Data tersimpan
%%

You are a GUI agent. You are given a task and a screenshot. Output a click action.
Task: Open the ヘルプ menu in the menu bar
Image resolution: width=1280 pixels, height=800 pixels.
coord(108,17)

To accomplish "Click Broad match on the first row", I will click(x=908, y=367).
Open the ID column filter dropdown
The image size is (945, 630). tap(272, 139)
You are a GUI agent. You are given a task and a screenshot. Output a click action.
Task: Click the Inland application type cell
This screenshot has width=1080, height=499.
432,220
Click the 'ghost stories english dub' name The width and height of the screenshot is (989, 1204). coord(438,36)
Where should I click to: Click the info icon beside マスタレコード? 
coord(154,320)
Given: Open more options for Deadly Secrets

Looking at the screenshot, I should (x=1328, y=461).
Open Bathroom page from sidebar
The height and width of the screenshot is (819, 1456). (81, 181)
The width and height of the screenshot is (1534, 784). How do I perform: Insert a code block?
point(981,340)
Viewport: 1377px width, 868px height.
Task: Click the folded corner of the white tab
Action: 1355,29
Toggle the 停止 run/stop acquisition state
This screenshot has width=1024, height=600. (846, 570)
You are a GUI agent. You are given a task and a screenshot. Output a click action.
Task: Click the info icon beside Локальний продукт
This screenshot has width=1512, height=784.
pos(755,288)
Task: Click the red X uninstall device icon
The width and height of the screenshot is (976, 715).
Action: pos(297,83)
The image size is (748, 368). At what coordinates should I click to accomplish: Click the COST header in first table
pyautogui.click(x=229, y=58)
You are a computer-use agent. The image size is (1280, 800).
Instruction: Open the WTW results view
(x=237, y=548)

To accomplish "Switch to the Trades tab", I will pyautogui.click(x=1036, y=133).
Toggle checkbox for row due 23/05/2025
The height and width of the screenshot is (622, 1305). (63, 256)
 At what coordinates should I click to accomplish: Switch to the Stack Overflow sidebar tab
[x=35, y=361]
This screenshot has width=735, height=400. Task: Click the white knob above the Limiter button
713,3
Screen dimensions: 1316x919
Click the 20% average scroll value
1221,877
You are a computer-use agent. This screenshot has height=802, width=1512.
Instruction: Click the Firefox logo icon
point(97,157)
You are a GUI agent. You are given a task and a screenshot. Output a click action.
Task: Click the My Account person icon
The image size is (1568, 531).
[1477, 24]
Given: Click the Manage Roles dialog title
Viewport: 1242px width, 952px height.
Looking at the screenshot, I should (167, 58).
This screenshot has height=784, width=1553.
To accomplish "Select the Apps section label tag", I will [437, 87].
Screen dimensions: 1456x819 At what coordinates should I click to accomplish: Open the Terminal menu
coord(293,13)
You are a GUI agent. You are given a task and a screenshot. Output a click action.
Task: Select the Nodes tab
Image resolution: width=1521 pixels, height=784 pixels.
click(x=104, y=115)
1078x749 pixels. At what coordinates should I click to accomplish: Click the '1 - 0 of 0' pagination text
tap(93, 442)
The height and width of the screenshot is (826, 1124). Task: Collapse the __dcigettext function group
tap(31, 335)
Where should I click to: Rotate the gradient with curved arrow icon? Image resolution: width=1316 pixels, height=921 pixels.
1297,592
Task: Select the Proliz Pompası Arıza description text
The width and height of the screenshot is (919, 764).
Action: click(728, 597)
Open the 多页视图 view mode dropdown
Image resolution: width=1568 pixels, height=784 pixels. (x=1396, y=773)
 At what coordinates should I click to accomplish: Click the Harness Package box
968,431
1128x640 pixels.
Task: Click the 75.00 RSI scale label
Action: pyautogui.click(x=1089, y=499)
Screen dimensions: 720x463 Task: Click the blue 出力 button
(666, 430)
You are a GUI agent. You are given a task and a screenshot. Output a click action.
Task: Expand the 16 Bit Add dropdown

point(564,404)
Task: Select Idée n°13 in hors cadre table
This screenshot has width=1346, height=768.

%%

Temukan semua baris dalam catatan yang memuat kata "computer", lalu salin baris-baris itu. Huruf besar dan huruf kecil dibedakan.

You are a computer-use agent. The image size is (1280, 800).
You are a computer-use agent. This screenshot has height=802, width=1512.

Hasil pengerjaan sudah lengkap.